## TASK OBJECTIVE:
Print out the entries from the line containing "Screen dimensions: 882x720" through the last line, exactly, and print nothing else. Pictures are not copied.

++++++++++++++++++++

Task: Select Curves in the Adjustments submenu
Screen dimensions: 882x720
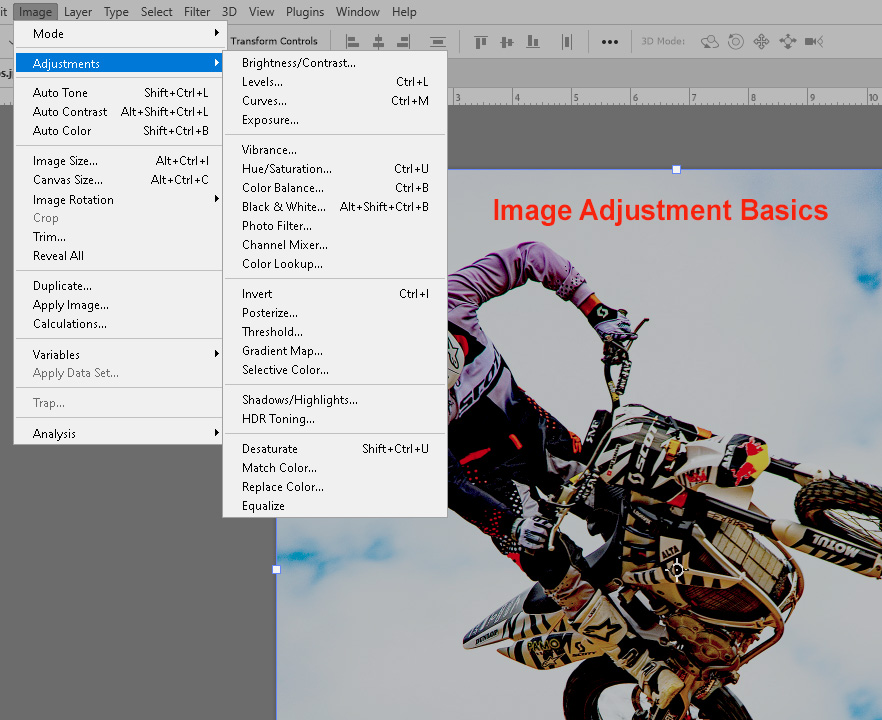Action: coord(264,101)
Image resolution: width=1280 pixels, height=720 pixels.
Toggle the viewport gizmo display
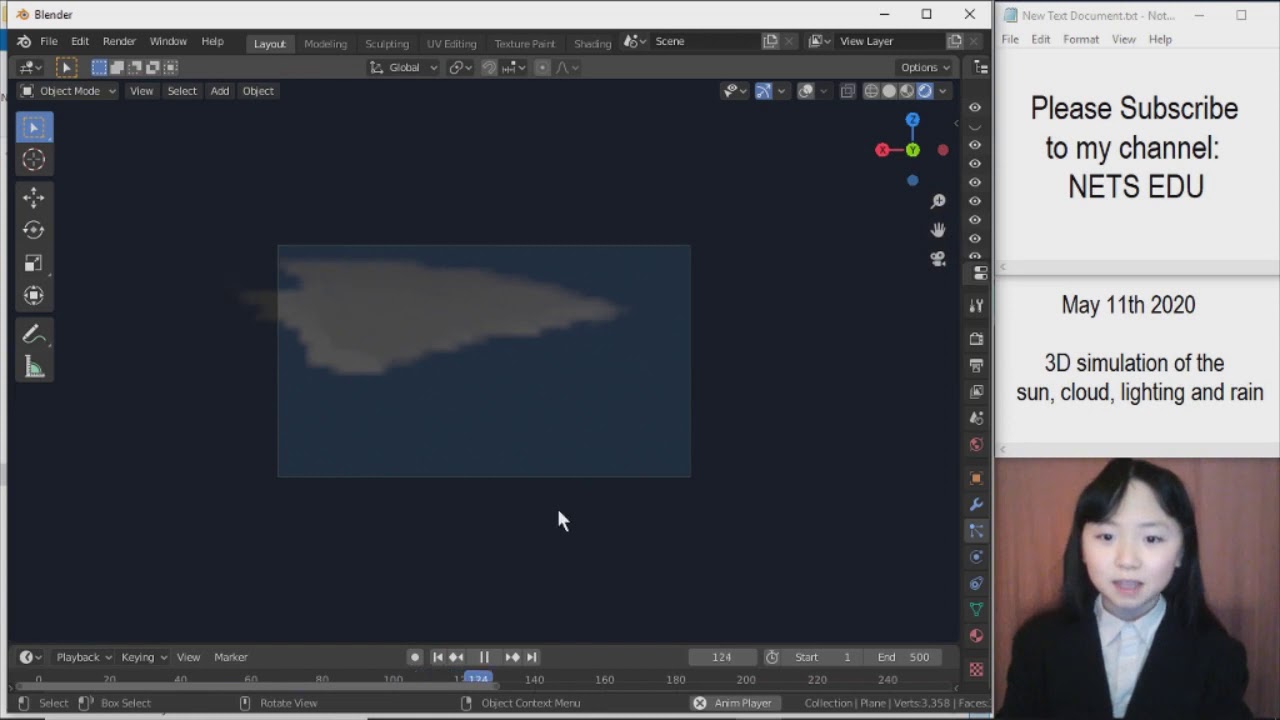(763, 91)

++++++++++++++++++++

## ANSWER SECTION:
Screen dimensions: 882x720
Action: coord(264,101)
Image resolution: width=1280 pixels, height=720 pixels.
Toggle the viewport gizmo display
(763, 91)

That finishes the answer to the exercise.